So we are to have a new industrial policy, this one courtesy of the coalition government and, more specifically, George Osborne and Philip Hammond, the Chancellor of the Exchequer and the Transport Secretary. Both are economically literate, professing faith in markets as allocators of resources; but they have found the lure of shaping the economy in their image irresistible.
The goals of the new industrial policy are two: to reduce the relative importance of financial services, and to disperse economic activity more widely throughout the nation. In pursuit of the first we have bank-bashing that will discourage the growth of financial institutions, limits on bonuses, an increase in the marginal tax rate to an effective 52 per cent, and acceptance of four new Europe-wide regulators just when our own regulators are least able to stave off expansionist Eurocrats.

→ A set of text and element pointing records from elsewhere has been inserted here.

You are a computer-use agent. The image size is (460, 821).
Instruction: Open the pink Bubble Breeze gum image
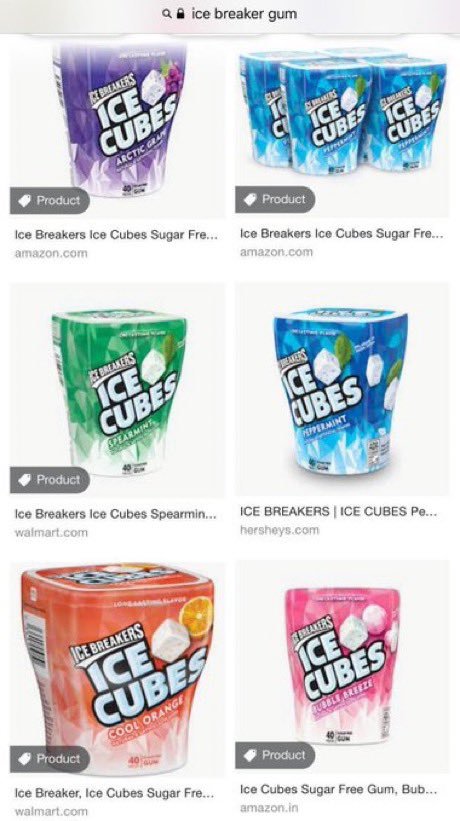(342, 667)
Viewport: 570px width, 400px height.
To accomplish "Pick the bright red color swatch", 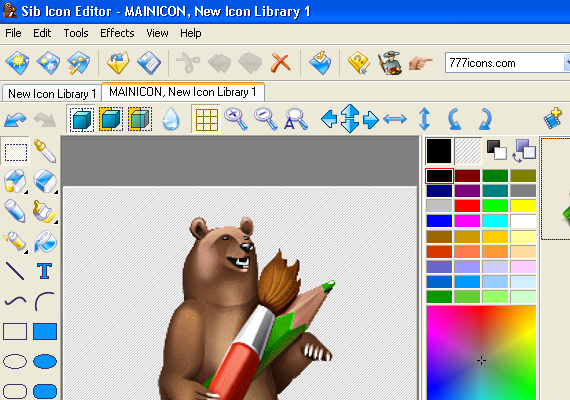I will [467, 206].
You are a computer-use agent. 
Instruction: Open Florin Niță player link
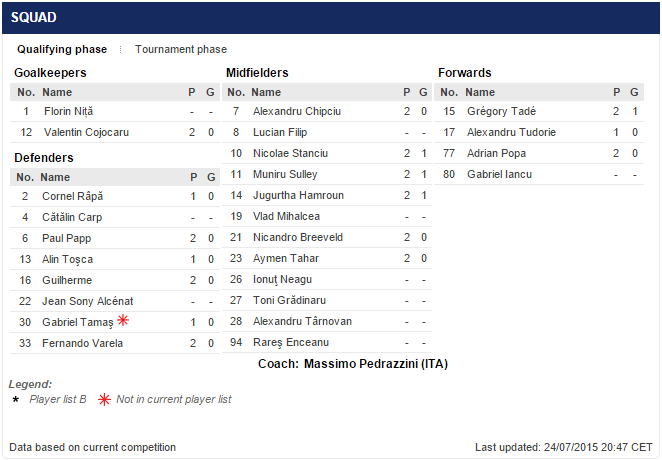click(x=68, y=111)
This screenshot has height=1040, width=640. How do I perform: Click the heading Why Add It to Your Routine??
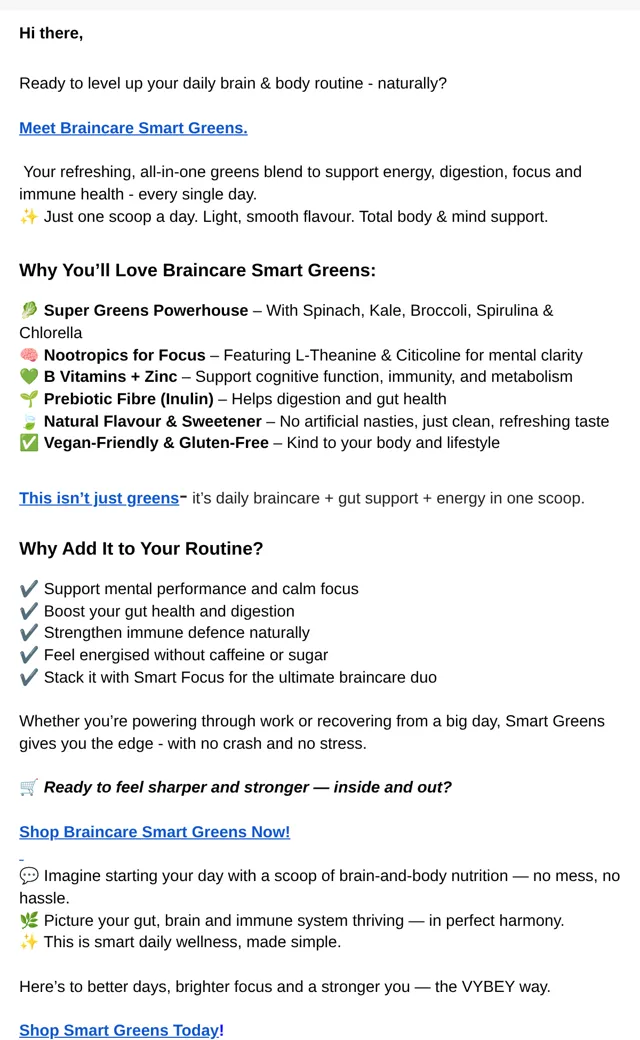[141, 549]
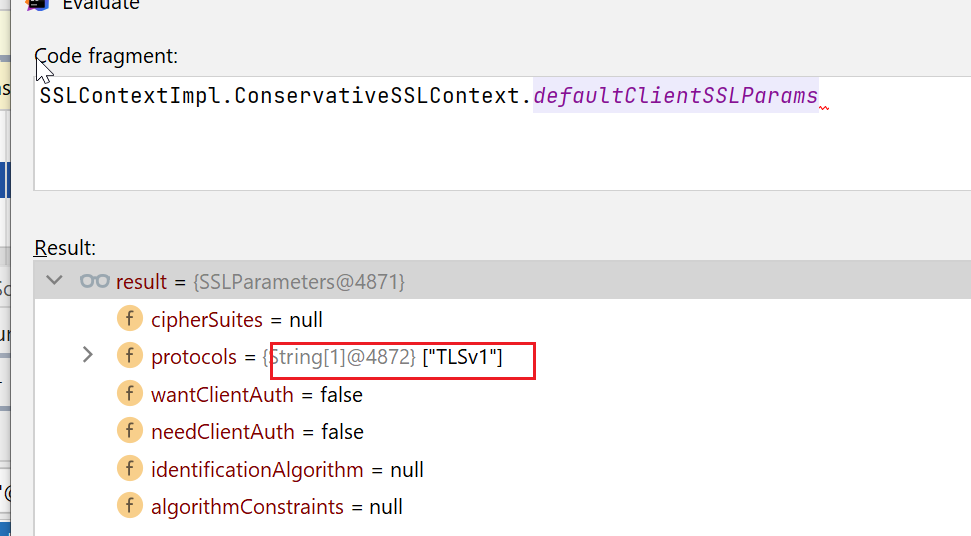Select the cipherSuites = null text
The height and width of the screenshot is (536, 971).
coord(236,320)
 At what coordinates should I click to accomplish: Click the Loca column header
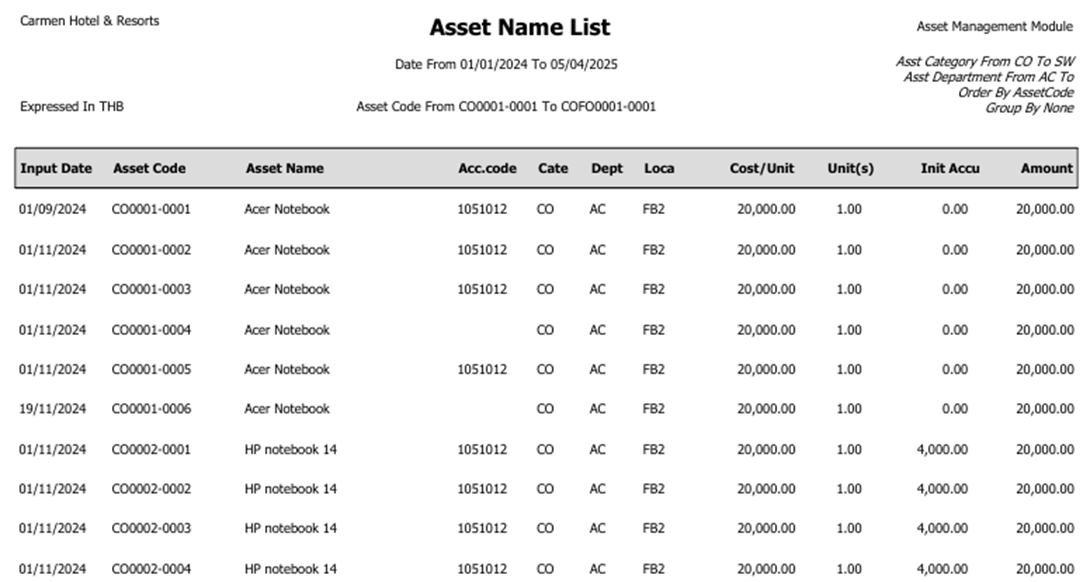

No one can quarrel with the political wisdom of all this. Bankers are on everyone’s hate list, their industry did after all have to be bailed out, and it is a brave politician who might mention that, properly regulated, they are important contributors to economic growth as employers and exporters.
Nor should anyone deny that there are good economic reasons for some reforms. It is important to align bankers’ compensation schemes with the national interest in avoiding another financial meltdown. Short-term greed can be transformed into acceptable long-term profit by forcing something of a wait on high earners before they cash in on their performance; bonuses can be clawed back if they prove to have been ‘earned’ by creating profits that evaporate upon examination; payment in shares rather than cash might focus the mind on enterprise survival. And rating agencies can be forced to find some way to make a living besides fees from the issuers of the securities they rate.
But corrective regulation is one thing, an atmosphere of hostility to an entire industry is quite another — and a more unnerving one, as President Barack Obama has found out. American businessmen, who see themselves as Obama piñatas, are sitting on $2 trillion in cash rather than investing and creating jobs. The sight of Vince Cable, the Business Secretary deemed too big to fire, delivering his fiery speeches, does not sit easily beside claims that Britain is open for business. It might well be, but David Butler, founder of consultancy Kinetic Partners, tells me that 1,000 hedge fund managers have already left Britain, are in the throes of leaving, or are likely to leave within 18 months, costing the Treasury upwards of £1 billion in lost taxes. Add to that financial-sector firms which have decided not to set up shop in Britain because they can’t predict what additional horrors a hostile government might have in store for them, and Osborne will have achieved his goal of reducing the relative importance of the City in the UK economy — although not in quite the manner he might have wished.
Britain has carved out a dominant role in financial services. Yet its role is to be diminished in favour of… well, industries that make things that China also makes, such as green energy products.
Then there are the regions. No economist is surprised that the area that contains Britain’s most successful industry, sports, incomes higher than the national average. Or that an incentive-destroying welfare policy has left parts of Britain short of workers with experience in showing up for work, or that employers prefer well-educated immigrants to domestic workers failed by our schools.
How the plight of these citizens can be relieved by attacking the financial services sector is a mystery. Or significantly improved by funnelling taxpayer money into ventures that investors shun. High-speed rail, unlike the Channel Tunnel in Thatcher’s time, is to be financed by the taxpayers because private investors believe it uneconomic. Green energy projects are to be funded even though they require massive, unsustainable subsidies. Capital-guzzling projects such as these, beloved of politicians, rarely pay off as promised. But they do sop up funds that if left in the hands of private individuals — think lower taxes — might create real, durable jobs. That, of course, is of no concern to proponents of these projects: they know better what to do with taxpayer funds than either the people who earned the money, or investors who must make sure that outgoings produce goods and services that consumers are willing to buy.
Instead, the most competitive sector is to be attacked, the least competitive subsidised. That’s as good a definition of industrial policy as you will find in any textbook.